## Task
Copy each of the rows below word for word, changing nothing.

## Items

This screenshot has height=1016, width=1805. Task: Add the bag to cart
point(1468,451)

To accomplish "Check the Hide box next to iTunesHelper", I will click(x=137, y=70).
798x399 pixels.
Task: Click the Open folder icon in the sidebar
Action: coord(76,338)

## The response
This screenshot has height=1016, width=1805. Task: Add the bag to cart
point(1468,451)

To accomplish "Check the Hide box next to iTunesHelper", I will click(x=137, y=70).
798x399 pixels.
Task: Click the Open folder icon in the sidebar
Action: coord(76,338)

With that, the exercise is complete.